The messenger waited patiently for Bethenia to break the seal on the envelope and read the enclosed note. “How sad,” she said to no one in particular. “One of our elder citizens passed away . . . and six local physicians who treated him at one time or another want to do an autopsy. And as one of the newest doctors in town, I’m invited to attend the operation.”
The messenger grinned and nodded, anticipating a negative response. Bethenia knew the invitation was meant as a joke and was determined to turn the tables on the pranksters. There were very few women in medicine in 1872, and, by and large, they were not well received by men in the same profession. Bethenia studied the note, carefully considering the proper response. “Give Dr. Palmer and the others my regards,” she announced, “and tell them I’ll be there in a few minutes.”

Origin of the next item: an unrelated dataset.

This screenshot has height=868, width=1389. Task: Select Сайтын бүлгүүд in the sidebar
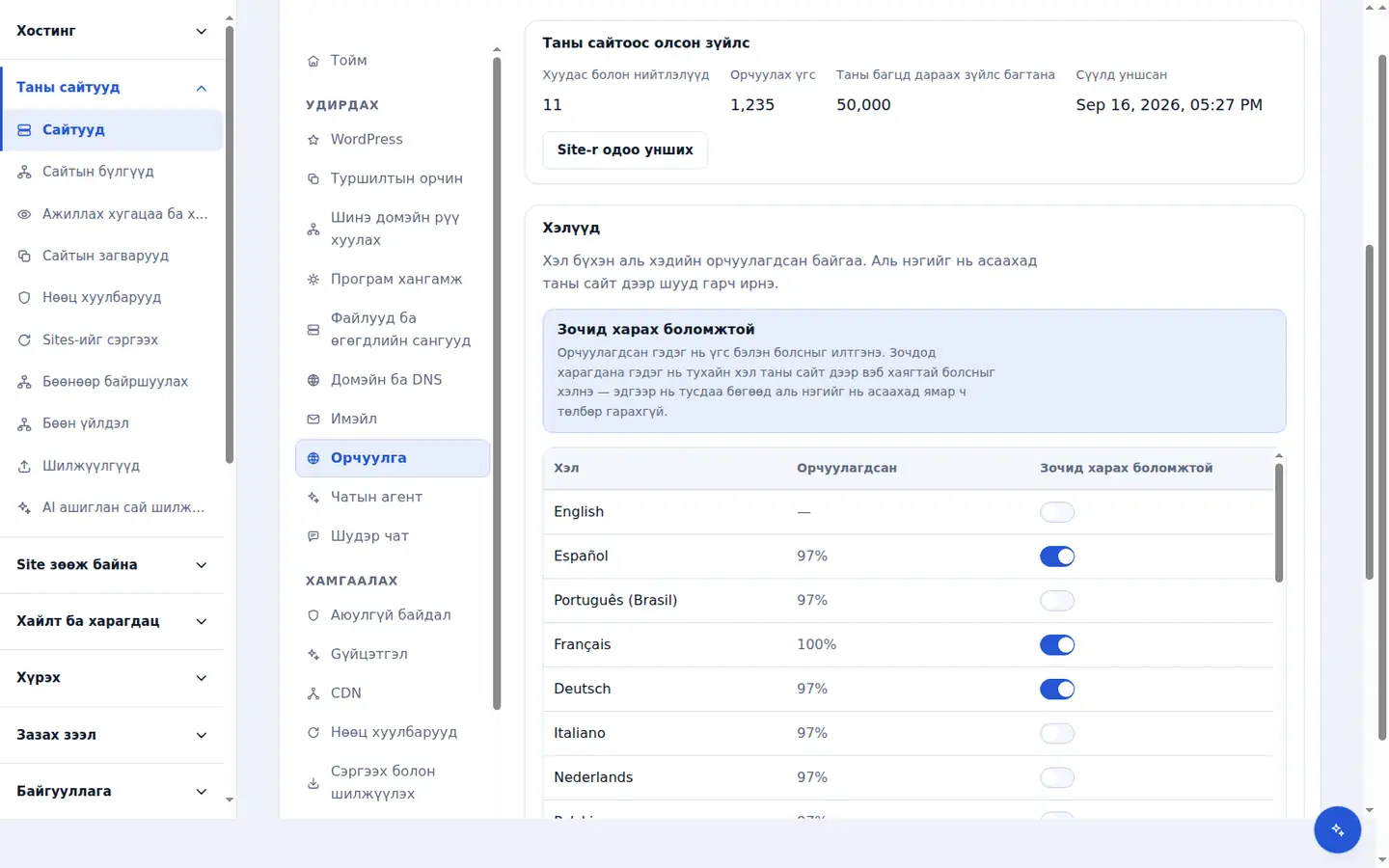(x=112, y=172)
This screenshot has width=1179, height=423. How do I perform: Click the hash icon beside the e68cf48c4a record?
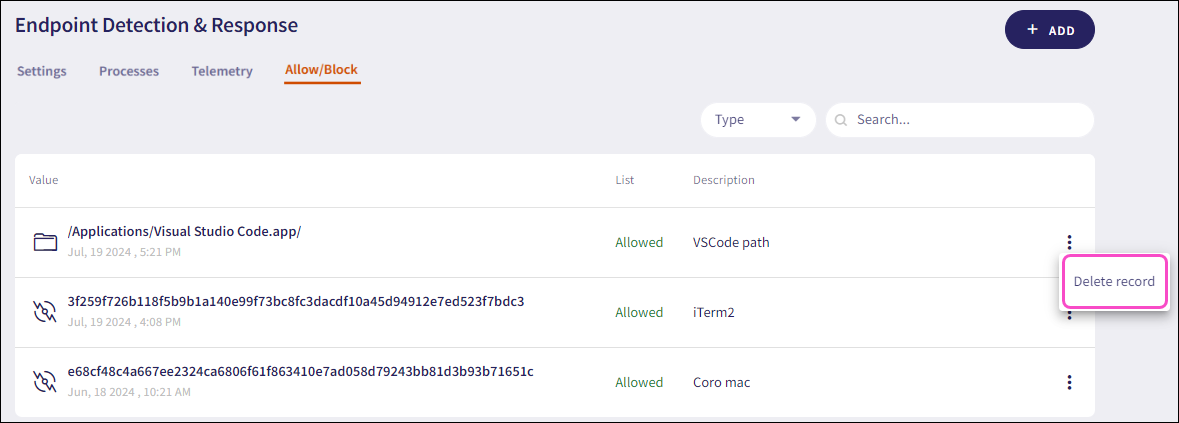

A stunned look fell over the courier’s face as he turned and hurried off down the dusty thoroughfare in Roseburg, Oregon. Bethenia followed a safe distance behind the messenger to Dr. Palmer’s office, where she waited outside. She listened in as the courier relayed the information she had given him and heard the doctors laughing heartily. Bethenia opened the door, momentarily interrupting the merriment.
One of the doctors regained his composure and walked toward her with his hand outstretched. She shook it, and the physician choked back a giggle. “Do you know the autopsy is on the genital organs?” he snickered. “No,” Bethenia replied, “but one part of the human body should be as sacred to the physician as another.” The mood in the room quickly changed to one of disbelief and then, in an instant, to indignation.